Accepting the award, Rogers said that he’d been blessed by having “an alcoholic father with a great sense of humor,” and a mother who had only a third-grade education but gave him both a sense of values and an appreciation for music. He cited his involvement with Chapin in expressing his gratitude for the chance of meeting and spending time with “the great people in the music business.”

Chapin’s singer-songwriter daughter Jen Chapin concluded the presentation by singing one of Rogers’ great story songs, “Lucille.” On Twitter Saturday, two of Rogers’ biggest collaborators remembered him lovingly.

“Today I lost one of my closest friends,” posted Lionel Richie. “So much laughter, so many adventures to remember. My heart is broken.”

Tweeted Dolly Parton: “You never know how much you love somebody until they’re gone. I’ve had so many wonderful years and wonderful times with my friend Kenny, but above all the music and the success I loved him as a wonderful man and a true friend.”
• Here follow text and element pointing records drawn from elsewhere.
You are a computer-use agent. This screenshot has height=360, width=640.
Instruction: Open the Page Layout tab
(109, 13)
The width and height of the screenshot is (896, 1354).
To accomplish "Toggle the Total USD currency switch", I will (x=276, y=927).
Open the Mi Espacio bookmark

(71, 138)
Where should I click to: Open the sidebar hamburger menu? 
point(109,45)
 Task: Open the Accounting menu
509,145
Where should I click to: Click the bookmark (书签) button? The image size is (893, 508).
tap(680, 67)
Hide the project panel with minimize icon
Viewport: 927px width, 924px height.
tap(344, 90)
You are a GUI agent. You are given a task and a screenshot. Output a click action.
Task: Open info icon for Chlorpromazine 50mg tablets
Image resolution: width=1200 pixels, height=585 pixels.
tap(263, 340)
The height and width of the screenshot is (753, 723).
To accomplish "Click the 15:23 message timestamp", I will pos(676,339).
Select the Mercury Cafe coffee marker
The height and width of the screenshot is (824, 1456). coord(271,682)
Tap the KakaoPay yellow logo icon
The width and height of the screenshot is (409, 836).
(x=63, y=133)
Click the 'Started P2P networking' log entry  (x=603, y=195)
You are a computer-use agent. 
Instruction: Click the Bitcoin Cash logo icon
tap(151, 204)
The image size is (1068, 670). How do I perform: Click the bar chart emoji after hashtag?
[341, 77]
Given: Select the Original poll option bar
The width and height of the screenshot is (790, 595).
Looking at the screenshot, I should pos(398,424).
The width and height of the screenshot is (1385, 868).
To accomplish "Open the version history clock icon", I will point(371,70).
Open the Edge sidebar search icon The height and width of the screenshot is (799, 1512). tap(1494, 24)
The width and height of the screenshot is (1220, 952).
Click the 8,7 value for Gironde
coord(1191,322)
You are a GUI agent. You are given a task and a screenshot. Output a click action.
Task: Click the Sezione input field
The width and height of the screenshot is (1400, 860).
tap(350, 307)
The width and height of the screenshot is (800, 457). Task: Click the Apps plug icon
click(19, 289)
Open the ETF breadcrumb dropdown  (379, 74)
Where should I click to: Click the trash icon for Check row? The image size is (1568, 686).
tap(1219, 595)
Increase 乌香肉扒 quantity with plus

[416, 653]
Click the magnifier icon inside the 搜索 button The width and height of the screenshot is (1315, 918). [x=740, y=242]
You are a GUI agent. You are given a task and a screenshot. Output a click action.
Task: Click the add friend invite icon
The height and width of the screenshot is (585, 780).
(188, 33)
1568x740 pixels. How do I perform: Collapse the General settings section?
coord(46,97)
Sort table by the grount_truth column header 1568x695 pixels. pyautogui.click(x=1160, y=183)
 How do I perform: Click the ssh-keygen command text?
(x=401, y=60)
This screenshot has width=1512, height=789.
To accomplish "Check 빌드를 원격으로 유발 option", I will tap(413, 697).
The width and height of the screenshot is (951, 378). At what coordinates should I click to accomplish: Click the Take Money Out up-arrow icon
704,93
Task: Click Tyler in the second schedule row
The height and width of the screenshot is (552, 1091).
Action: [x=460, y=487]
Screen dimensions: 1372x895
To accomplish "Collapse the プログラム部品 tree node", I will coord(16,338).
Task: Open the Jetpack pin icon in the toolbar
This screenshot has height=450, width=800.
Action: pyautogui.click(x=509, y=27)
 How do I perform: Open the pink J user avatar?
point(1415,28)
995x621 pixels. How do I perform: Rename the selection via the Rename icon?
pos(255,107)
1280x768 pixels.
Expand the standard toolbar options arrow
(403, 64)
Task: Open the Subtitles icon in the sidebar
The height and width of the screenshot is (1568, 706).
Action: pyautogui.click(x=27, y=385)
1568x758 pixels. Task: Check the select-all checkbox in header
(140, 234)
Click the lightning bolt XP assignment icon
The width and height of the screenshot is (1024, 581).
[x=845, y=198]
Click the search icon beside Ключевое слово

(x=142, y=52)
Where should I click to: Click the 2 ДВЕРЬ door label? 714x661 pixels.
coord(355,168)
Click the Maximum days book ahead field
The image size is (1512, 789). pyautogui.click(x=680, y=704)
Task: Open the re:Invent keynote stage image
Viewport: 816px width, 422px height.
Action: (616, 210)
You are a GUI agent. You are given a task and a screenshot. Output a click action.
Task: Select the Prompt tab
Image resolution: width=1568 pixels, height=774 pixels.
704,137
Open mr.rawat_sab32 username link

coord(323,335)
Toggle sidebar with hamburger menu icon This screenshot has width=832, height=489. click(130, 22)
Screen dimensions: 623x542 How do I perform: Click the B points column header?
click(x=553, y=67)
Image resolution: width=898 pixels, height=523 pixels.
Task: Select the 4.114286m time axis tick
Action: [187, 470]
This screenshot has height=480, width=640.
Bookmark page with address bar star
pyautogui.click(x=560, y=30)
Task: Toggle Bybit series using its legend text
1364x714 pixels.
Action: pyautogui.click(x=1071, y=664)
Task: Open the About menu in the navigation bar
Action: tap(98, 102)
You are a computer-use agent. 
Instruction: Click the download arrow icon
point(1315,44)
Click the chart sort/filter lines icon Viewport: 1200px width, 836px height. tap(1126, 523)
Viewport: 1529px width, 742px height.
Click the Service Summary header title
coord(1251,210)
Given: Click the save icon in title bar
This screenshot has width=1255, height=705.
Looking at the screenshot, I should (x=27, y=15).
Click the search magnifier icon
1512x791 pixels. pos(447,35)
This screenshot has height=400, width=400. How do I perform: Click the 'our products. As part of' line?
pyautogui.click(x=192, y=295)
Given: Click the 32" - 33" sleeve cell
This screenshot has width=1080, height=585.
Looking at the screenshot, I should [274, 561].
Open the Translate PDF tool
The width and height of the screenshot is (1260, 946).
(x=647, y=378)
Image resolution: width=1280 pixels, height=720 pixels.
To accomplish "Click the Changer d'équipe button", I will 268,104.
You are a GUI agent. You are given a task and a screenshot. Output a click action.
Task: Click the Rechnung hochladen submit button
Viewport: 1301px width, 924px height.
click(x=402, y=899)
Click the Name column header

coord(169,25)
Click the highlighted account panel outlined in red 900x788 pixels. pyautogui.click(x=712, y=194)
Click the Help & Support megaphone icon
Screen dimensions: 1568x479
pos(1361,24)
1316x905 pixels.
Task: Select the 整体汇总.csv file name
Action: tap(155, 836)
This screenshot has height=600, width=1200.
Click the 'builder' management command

Huge hits aside, Alexander selects as his Kenny Rogers favorite a song that appeared on his 1996 Christmas album The Gift and was a country duet hit by him and Wynonna Judd, “Mary, Did You Know?” Now a seasonal standard, it was written by Southern gospel greats Mark Lowry and Buddy Greene.

“It defines the finest attributes of Rogers’ music,” says Alexander. “It contains elements of country, pop, folk and gospel--just like Rogers himself. He really will be missed on so many levels.”

Adds Thomas: “Of course his music will live on--and we can be thankful for that. I was always proud to be his friend.”